HER NAMAZIMIZI SON NAMAZIMIZ GİBİ KILMALIYIZ
Günümüzde namaz kılan Müslümanların çoğunda huşu, cemaate devam etme vb. sorunları var. Siz, namaza devam eden ama eksiklikleri olan kişilere ne tavsiye edersiniz?
Hz. Ebû Bekir’in (r.a.) namazda huşû eksikliği yaşadığını ve bunu gidermek için ne yapması gerektiğini Efendimize (sav) sorması üzerine; Rasûlüllah (sav) şöyle buyurur:
“Ey Ebû Bekir! Her namazını son namazın gibi kıl!” İmam Gazali de, İhyâ’da “Namazlarınızı, dünyaya veda eden kişinin kıldığı gibi kılınız” hadis-i şerifini, namazda huşûyu yakalama bağlamında zikreder.

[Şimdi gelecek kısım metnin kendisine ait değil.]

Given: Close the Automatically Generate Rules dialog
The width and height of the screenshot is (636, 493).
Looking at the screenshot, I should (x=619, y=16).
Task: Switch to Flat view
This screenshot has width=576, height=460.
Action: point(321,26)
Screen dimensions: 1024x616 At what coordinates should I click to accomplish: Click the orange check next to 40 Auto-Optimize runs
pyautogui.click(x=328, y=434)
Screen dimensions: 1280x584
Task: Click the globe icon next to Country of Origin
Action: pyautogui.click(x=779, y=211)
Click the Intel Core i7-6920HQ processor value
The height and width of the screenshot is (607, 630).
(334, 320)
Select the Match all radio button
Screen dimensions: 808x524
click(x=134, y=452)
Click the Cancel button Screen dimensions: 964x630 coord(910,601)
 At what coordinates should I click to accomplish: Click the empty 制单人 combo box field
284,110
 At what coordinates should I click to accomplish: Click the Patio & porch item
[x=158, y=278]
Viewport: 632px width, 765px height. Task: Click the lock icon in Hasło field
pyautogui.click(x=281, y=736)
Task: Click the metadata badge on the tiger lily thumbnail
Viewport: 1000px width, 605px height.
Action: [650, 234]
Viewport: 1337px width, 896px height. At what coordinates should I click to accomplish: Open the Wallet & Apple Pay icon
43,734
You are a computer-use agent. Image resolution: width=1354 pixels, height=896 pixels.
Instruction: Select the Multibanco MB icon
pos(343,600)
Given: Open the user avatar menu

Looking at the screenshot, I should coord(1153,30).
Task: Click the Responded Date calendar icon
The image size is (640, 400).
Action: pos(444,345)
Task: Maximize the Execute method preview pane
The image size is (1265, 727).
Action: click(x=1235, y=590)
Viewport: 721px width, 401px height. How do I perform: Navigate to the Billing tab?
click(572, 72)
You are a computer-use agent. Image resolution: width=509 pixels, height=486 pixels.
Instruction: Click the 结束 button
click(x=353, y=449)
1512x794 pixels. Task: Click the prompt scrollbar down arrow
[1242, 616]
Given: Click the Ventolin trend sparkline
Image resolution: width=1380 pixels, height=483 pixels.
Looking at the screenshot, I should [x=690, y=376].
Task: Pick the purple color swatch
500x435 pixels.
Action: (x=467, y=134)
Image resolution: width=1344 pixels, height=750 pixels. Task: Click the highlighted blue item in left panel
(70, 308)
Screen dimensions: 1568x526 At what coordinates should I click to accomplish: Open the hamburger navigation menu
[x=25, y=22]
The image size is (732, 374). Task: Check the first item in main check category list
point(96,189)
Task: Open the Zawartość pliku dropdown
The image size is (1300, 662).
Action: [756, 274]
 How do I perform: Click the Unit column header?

Bu ilkeyi, İslâm tarihinden bir misalle gözümüzde ve gönlümüzde canlandırabiliriz: Mekke müşriklerine esir olarak satılan Hubeyb b. Adiy (r.a.), idam edilmeden önce son bir isteği olup olmadığı sorulunca, iki rekât namaz kılmak ister. Öyle Rabbinin huzurunda ve az sonra O’na (c.c.) kavuşacağının bilinci içinde, öylesine huşû ve hudû dolu bir namaz kılar ki, ‘korktu da uzatıyor’ diyeceklerinden korkmasa, namazı bitirmek niyetinde değildir; ama istemeyerek bitirmek zorunda kalır.
İşte her mümin, her namazını Hubeyb’in (r.a) kıldığı o iki rekât namaz gibi kılarsa, inşallah huşû problemi yaşamaz. Ve hatırlamalıyız ki, Müminûn suresinin ilk ayetlerinde; “ancak huşû içinde namaz kılan müminlerin kurtuluşa ereceği” beyan buyurulur.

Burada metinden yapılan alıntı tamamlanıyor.